One Fine Day

One Fine Day

By Robert Bach


As a young lad growing up in San Andreas, I often dreamed about some day driving a logging truck. There were several lumber mills operating in our county at that time, so big trucks would roll through our town on a regular basis. I can remember lying in bed at night and hearing the growling of the trucks as they shifted through many gears on their way up the long hill through town.


Before Herb Dahlberg began his 34 year career with Calaveras Cement Company, he drove a logging truck for the Churchill Mill located across the highway from Toyon. It was probably his son, Jack, one of my boyhood chums, who put the bug in Herb’s ear that I longed for the day to ride in his truck. In any event, Herb invited me to ride with him to haul a load of logs from San Andreas to the Pickering Lumber Mill located between Sonora and Tuolumne City.


On the big day, my mother made me a working man’s breakfast which I gulped down and then as fast as my eleven year old legs would churn, I made a beeline uptown where Herb would meet me in front of Dragomanovich’s Grocery Store. I got there an hour early, nothing was going to stop me from the ride.


You can’t imagine the feeling I had when I heard in the distance the roar of the big engine and saw the belches of smoke coming from the twin exhaust stacks. When I climbed up into the cab, it was as if I had stepped into boy heaven. As we rolled our way towards Angels Camp, Herb showed me how he shifted all those gears. He even let me touch some knobs and handles. By the time we inched our way down the narrow rode to Melones, I had become, in my mind, assistant logging truck driver.

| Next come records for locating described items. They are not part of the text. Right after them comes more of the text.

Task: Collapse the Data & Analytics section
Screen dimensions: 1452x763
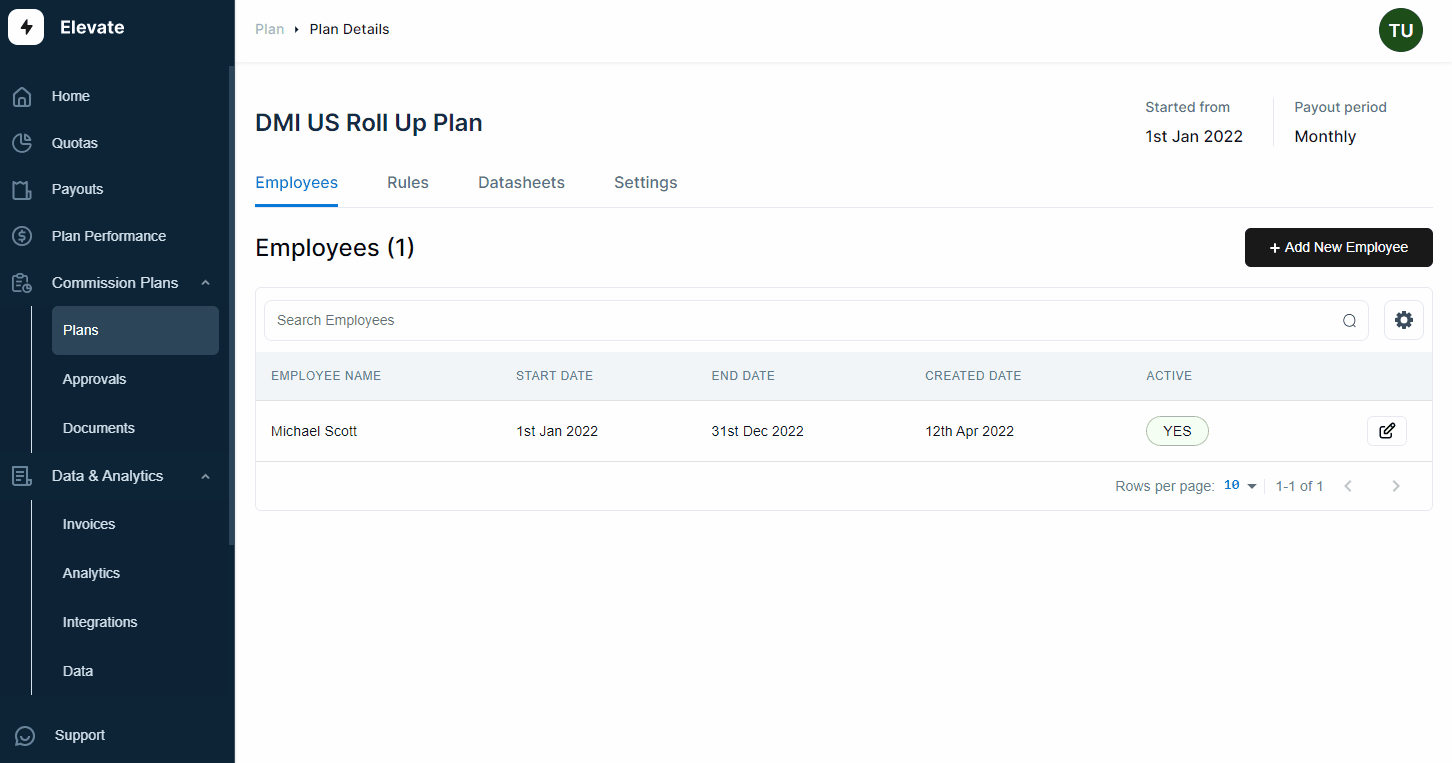Action: point(205,477)
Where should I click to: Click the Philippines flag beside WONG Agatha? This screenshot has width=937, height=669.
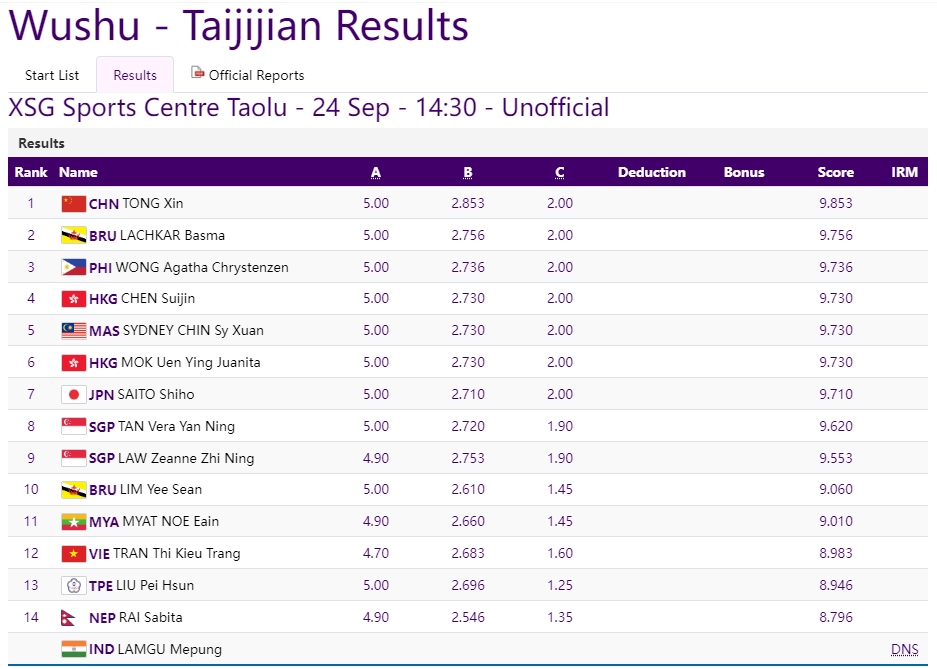74,267
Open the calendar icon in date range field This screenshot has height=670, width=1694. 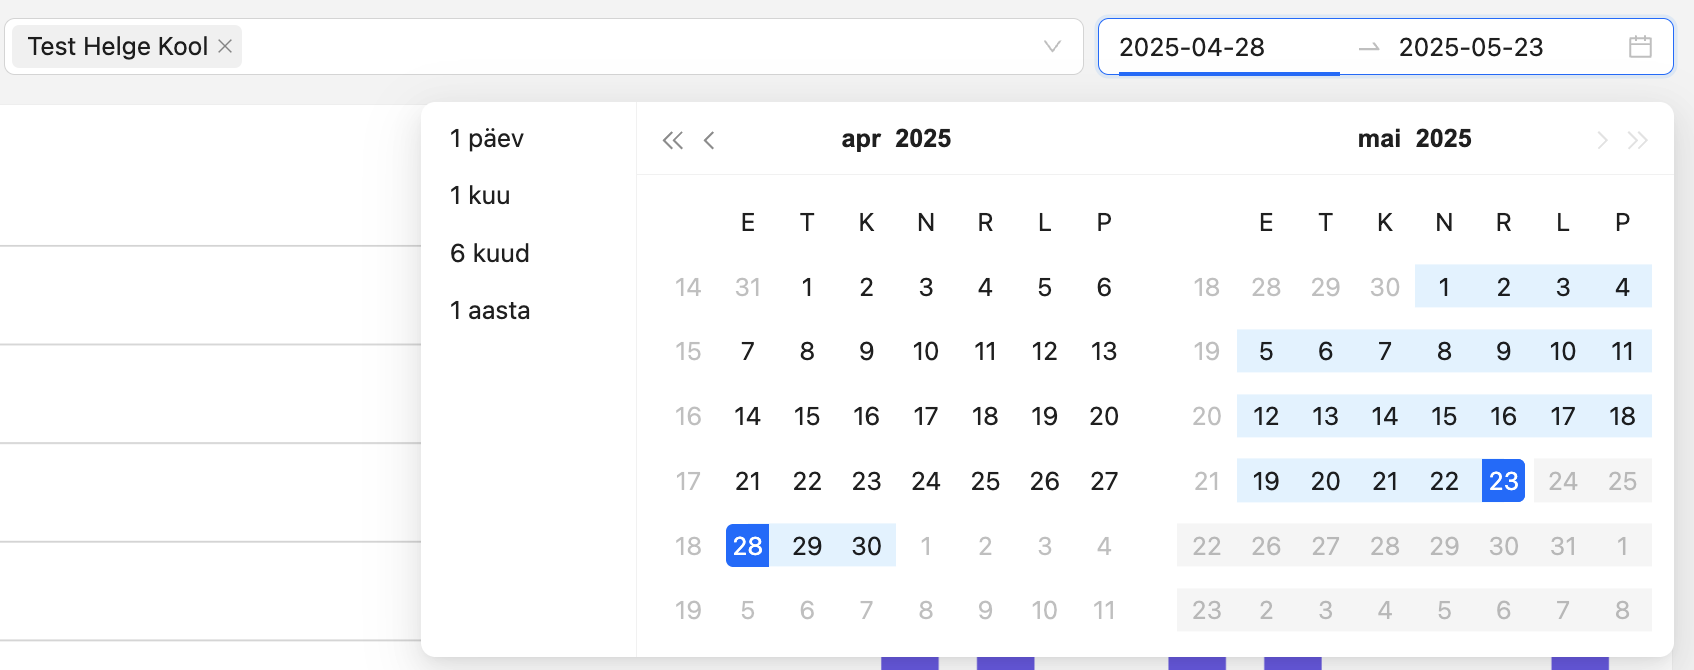pyautogui.click(x=1640, y=46)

After we had crossed the bridge over the Stanislaus River, Herb pulled off the road, got out to kick the tires and check the chains holding the logs to see if any adjustments needed to be made before starting up the long grade into Sonora. I too, jumped out of the cab to kick some tires and yank on some chains just like Herb. I informed him that things looked pretty good so we proceeded onward.


When we arrived at Pickering to unload, I was feeling like the most important kid on earth. In my mind, I believe I supervised the entire unloading operation and more. Afterward, Herb took me to a little coffee shop in Sonora. He ordered a hamburger and coffee. I ordered a hamburger and coffee. He grinned and told me to change that to a milkshake. I changed it to a milkshake!


It was late afternoon when he dropped me off, this time in front of Winkler’s Store. I slid out of the cab and told him to wait a minute while I kicked the tires. I wanted to make sure he would make it home safely without me.


That was nearly 50 years ago, but that ride is forever etched in my memory because a hard working truck driver, Herb Dahlberg, gave a young boy one fine day.